Henri Cordier or Henry Cordier (1856 – 7 June 1877) was a French mountaineer. In his short two-year career, he became the first Frenchman to reach the level of the English members of the Alpine Club, in the silver age of alpinism in the second half of the 19th century, which was dominated by the development of mountaineering in the Alps. With some of the Alpine Club's mountain guides and mountaineers, he led significant first ascents in the Mont Blanc massif and in the Dauphiné Alps (the Massif des Écrins).

== Biography ==
A grandson of geologist Louis Cordier and a great-nephew of politician and scientist Louis Ramond de Carbonnières, Henri Cordier pursued studies at the École Libre des Sciences Politiques, founded in 1872, where he received high honors. He was first attracted by the Pyrenees, to which he traveled in 1874, before visiting the Swiss Alps the following year. His brief Alpine career combined talent and audacity. In the 1876 season he succeeded in making eleven first ascents. He claimed to have climbed the western peak of the Meije that year, but was subsequently forced to retract the claim.

== Major ascents ==
- 1874 - Mont Perdu, Vignemale and pic du Midi d'Ossau
- 1876 - Attempt at la Meije (then one of the last virgin peaks), on the north face by les Corridors, with guides Jakob Anderegg, Andreas Maurer and J. Bouillet (of la Grave), 21 June
- 1876 - Aiguille du Plat de la Selle with guides Jakob Anderegg and Andreas Maurer, 28 June
- 1876 - South arête of Le Râteau with Jakob Anderegg and Andreas Maurer, 3 July
- 1876 - Southeast arête of Finsteraarhorn with Jakob Anderegg and Kaspar Maurer, 15 July
- 1876 - Couloir Cordier on the northeast face of the Aiguille Verte with Thomas Middlemore, John Oakley Maund and guides Jakob Anderegg, Andreas Maurer and Johann Jaun, 31 July.

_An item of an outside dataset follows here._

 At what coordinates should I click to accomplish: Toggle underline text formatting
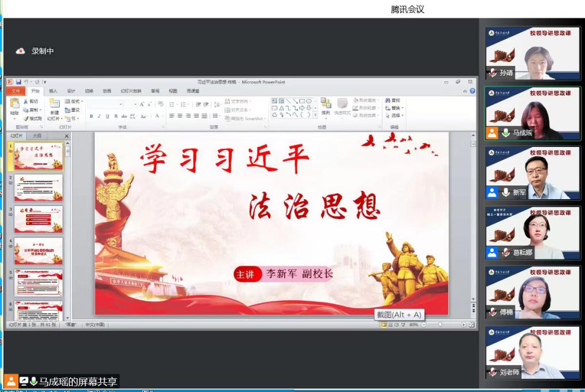(x=107, y=116)
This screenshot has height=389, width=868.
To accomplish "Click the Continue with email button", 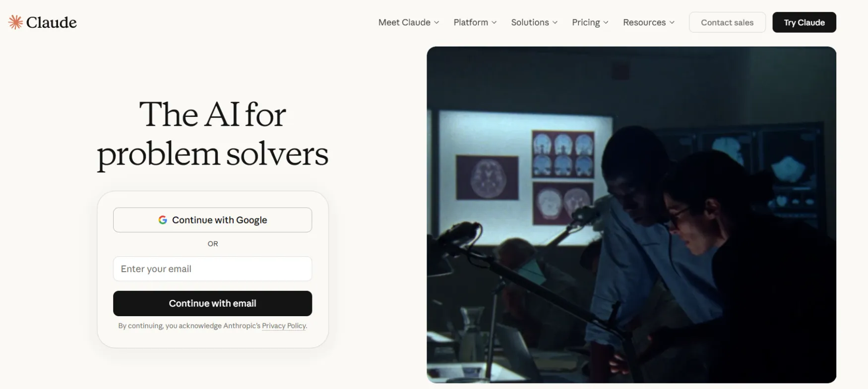I will (x=212, y=303).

This steep snow and ice climb was not repeated until 1924
- 1876 - Voie Cordier on the north face of Les Courtes with Thomas Middlemore, John Oakley Maund and guides Jakob Anderegg, Andreas Maurer and Johann Jaun, 4 August
- 1876 - Les Droites (east summit, highest point at 4000 m), with Thomas Middlemore, John Oakley Maund and guides Johann Jaun and Andreas Maurer, 7 August
- 1876 - Attempt at the north arête of Piz Bernina, which Cordier declared "absolument impossible" (it was climbed two years later), with Thomas Middlemore and guides Johann Jaun and Kaspar Maurer, 12 August
- 1877 - New attempt at la Meije by the glacier of Tabuchet with Jakob Anderegg and Andreas Maurer, 1 June
- 1877 - Le Plaret, with Jakob Anderegg and Andreas Maurer, 7 June

== Accident ==
Descending from Le Plaret, the group left the glacier, successfully passed the crevasse zone, unroped and ate a meal. Afterwards, Cordier went ahead. In front of his horrified companions, he performed a standing glissade down a steep snow slope above the glacial torrent of La Clause below the surface. The snow surface broke suddenly and Cordier was carried away by the white water under the ice and drowned. Jakob Anderegg was lowered into the twelve-foot hole on a rope, but could find no trace of Cordier and nearly suffocated before being pulled up. According to Henri Béraldi, Cordier had very poor eyesight, but refused glasses due to vanity. As he amused himself by slipping on the snowy slope, he was alerted by his guides and replied, "Ne vous inquiétez pas, je vais m'arrêter sur ce rocher noir" ("Do not worry, I'll stop on the black rock"). Unfortunately for Cordier, the rock in reality was a hole.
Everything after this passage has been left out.